A quick check of the table below the graph shows that the groups inside the weakening quadrant are all insurance-related groups. Inside the leading quadrant is one more insurance group, Property & Casualty Insurance, and Consumer Finance. The only group inside the improving quadrant that is NOT moving at a strong RRG-Heading is the Financial Administration index. All others are on a strong trajectory towards the leading quadrant, with Mortgage Finance leading the way.
The last time I wrote about the financials sector was in this article in January. At that time, the insurance groups had just rotated into the leading quadrant and they were leading the sector. Setting the tail length to 23 weeks will show the performance of all groups since the week of Jan 18.
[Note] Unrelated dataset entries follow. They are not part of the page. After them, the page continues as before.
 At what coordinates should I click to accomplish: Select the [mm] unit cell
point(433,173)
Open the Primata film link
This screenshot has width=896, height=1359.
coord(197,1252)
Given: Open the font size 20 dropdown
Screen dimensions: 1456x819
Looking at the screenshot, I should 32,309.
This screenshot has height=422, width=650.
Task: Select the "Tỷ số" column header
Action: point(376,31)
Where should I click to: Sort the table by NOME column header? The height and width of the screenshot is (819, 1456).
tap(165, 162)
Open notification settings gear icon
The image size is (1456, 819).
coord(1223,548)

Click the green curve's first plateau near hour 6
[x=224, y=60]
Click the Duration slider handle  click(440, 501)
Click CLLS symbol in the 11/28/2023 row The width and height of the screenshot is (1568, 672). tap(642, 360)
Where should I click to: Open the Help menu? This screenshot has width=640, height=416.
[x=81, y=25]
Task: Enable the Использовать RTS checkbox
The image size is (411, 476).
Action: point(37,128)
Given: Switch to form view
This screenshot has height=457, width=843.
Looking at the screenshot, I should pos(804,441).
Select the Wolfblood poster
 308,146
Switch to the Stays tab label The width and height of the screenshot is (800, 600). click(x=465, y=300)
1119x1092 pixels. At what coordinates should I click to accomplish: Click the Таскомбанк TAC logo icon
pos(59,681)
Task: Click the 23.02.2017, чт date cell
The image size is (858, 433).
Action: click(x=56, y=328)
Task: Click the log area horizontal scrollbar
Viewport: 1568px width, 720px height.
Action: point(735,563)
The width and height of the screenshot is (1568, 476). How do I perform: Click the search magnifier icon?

The insurance-related groups, which are now inside the weakening quadrant, are all showing up at the top of the list and above XLF. They have all outperformed the Financials sector index. The Property and Casualty index even managed to get a positive return.
But!! This period of outperformance for these groups seems to be coming to an end now, as money is rotating away from them and into the groups that are currently inside the improving quadrant.
It is interesting to see how different the charts in these two groups are looking.
US Reinsurance Index
The Reinsurance index, which was one of the strong groups in January, has now rolled over and formed a large H&S top formation in the first half of 2022. The neckline, which was perfectly horizontal at 370, was broken three weeks ago. The initial decline took the group down to around 340, where support was found coming from the lower boundary of the 2021 range.
The target area, based on the height of the H&S pattern, is around 290. In the near-term, a bounce from current support back to the breakout level is possible, but such a move, when it happens, should be seen as a selling opportunity.
When this index breaks to new lows in the coming weeks, a further decline towards the 290 area is likely.
US Mortgage Finance Index
This group is still inside the improving quadrant, but at the longest tail and closest to crossing over into leading while at a strong RRG-Heading.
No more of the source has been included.